Carillion shows that capitalism works

The collapse of construction giant Carillion is unfortunate. Shareholders are wiped out, services disrupted, 20,000 jobs are at risk and there will be ramifications down the supply chain. But most worryingly, the incident gives new impetus to a misguided and false agenda against capitalism and the private sector. It comes at a time when the public mood is already turning towards the state for solutions. The left has jumped on the Carillion bankruptcy to promote a nationalisation agenda, pushing to bring outsourced service back into the public sector.

And the collapse of the construction giant is definitely bad news from the tax payer. Contracts will have to be replaced, many presumably at a higher cost. Competing firms have seen their share price rise in anticipation.

Labour fears that private firms will “walk away with the most profitable contracts, while the taxpayer bails out loss-making parts of the business”. This is a predictable soundbite but as usual utterly nonsensical. Private firms will of course only bid for profitable business. The loss-making contracts were mispriced by Carillion – that’s part of the reason why they went bust. The government will have to pay more to replace the contractor – characterizing that as a bailout is political opportunism at best, economic illiteracy at worst.

Predictably, the profit motive is again being demonized by people who are unaware of the role profit/ loss plays in a capitalist economy (as we explain here). The naïve argument regards profit as ‘money left on the table that could be invested in our public services’ and implies that no company should ever outsource any service or buy any product from a profit-making company. As a believer in free market capitalism, it is infuriating to repeatedly being faced with this false argument.

The company has left a large hole in its pensions fund (minimum £600 million) and  Pension Protection Fund is picking up the bill. Though politicians can hardly lecture on the prudence of funding pensions liabilities, this is a legitimate complaint. If a covered scheme is managed imprudently this should be a matter for the fund, which should demand proper governance in the schemes it covers. However, the taxpayer stands as a backstop should the fund fail, which is of course eroding the funds incentives to demand prudence from its members. Messing with market incentives have consequences.

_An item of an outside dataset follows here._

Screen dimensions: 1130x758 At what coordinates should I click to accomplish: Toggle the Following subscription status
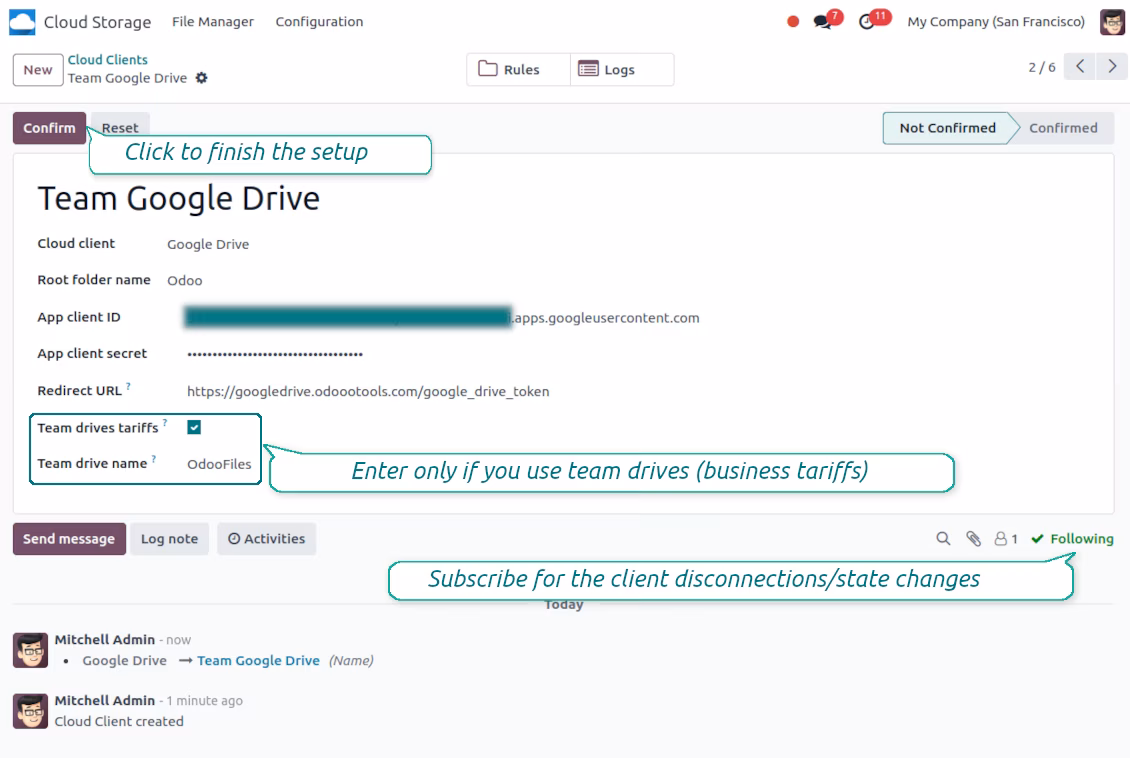pyautogui.click(x=1072, y=538)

Bizarre claims that profits were privatized but losses socialized, that shareholders have been bailed out, abound – from people seemingly referring to past dividends and oblivious to the fact that Carillion shares are now worthless. To be sure, shareholders are to blame: they hardly provided exemplary corporate governance. The former chief executive is reportedly still receiving a £660,000 salary until October 2018, two years after he left the firm. There is no clawback provisions on bonuses received while he was leading the company towards collapse. But these are private matters for shareholders, who ended up paying the ultimate price for their sloppiness, and should be of no concern to politicians. There is however surely lessons to be learned on how to structure pay in order to provide the right incentives. The old ‘reward for failure’ adage justifiably springs to mind. Capitalism sometimes has itself to blame for its bad press.

But in a free market, companies sometimes goes bust. That is how capitalism rewards the best providers and punishes the bad. It is how it is supposed to work. Contrary, was the services to be brought under public management, incentives to excell would evaporate -a public company, with no risk of collapse, would be void of the mechanisms that propel a competitive, free market towards innovation, efficiency and customer service.

What the fiasco really exposes is poor procurement in the public sector – and we shouldn’t be surprised. Milton Friedman pointed out the moral hazard in public sector procurement when he described the incentives in spending other people’s money on other people: ‘Don’t economize and don’t seek highest value’. The extra bill left to the taxpayer is the consequence of bad procurement, of unacceptable concentration risk in choosing one provider for numerous services, of too little focus on value for money. These are all pitfalls of any procurement procedure. A company who gets it wrong faces consequences. Not so for the public servants who contracted Carillion. Their jobs are presumably safe, their organisation immune to the threat of bankruptcy. The Tory government is left taking the blame. Unjustifiably, so is capitalism.